## AIM OF THE TASK
At the line with "Open the 달리자등촌 username profile", start repeating the data, and continue line by line through the final line, exactly.

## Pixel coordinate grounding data
+---+
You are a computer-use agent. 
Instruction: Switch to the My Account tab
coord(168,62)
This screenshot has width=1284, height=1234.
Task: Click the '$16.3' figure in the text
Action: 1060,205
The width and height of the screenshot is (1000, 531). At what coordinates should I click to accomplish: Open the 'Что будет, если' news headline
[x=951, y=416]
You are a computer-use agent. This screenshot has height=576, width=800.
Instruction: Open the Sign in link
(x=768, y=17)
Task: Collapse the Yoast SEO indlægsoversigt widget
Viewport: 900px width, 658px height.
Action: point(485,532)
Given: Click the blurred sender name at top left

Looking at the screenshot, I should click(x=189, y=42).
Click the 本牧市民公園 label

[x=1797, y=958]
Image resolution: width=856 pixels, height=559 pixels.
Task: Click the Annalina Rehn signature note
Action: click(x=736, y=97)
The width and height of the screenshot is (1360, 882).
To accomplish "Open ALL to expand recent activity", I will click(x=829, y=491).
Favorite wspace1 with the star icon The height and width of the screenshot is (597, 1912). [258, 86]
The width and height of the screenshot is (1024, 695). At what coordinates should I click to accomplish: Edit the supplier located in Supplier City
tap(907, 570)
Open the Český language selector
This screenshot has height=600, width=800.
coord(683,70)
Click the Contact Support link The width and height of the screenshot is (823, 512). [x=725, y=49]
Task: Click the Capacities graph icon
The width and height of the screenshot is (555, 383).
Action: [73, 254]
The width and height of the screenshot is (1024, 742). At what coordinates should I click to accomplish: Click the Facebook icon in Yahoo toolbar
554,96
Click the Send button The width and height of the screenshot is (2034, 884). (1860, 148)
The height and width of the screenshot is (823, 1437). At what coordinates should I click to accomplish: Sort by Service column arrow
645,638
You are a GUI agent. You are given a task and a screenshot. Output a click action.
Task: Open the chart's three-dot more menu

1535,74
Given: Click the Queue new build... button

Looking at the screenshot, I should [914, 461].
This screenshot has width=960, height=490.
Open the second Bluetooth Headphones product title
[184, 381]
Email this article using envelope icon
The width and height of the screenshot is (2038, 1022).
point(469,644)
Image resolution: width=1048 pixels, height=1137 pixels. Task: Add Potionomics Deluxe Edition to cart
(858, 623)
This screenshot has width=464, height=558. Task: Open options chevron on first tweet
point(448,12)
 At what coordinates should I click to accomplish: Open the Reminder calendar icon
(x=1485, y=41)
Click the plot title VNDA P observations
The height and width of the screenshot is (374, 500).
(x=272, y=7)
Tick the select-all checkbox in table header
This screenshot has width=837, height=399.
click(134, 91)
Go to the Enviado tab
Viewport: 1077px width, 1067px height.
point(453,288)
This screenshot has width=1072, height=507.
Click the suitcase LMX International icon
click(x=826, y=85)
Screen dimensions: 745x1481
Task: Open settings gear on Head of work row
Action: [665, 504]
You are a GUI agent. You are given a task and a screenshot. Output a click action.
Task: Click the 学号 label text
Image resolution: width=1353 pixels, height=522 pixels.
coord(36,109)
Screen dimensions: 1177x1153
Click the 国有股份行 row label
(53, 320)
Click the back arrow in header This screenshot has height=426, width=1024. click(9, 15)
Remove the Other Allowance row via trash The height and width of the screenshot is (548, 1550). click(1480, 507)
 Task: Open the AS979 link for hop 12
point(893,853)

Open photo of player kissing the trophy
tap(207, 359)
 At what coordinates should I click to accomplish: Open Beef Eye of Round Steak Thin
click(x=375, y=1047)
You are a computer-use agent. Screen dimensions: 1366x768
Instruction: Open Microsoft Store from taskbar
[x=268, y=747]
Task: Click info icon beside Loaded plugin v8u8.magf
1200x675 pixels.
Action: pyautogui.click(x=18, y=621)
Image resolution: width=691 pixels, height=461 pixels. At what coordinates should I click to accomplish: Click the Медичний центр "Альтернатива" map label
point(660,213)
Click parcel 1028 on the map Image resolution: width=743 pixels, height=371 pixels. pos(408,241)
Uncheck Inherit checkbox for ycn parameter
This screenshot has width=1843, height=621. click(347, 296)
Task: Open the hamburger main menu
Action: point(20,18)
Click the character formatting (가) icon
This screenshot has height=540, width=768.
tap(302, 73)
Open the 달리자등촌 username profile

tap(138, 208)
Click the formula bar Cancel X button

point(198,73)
+---+
## OUTPUT
Open the 달리자등촌 username profile

tap(138, 208)
Click the formula bar Cancel X button

point(198,73)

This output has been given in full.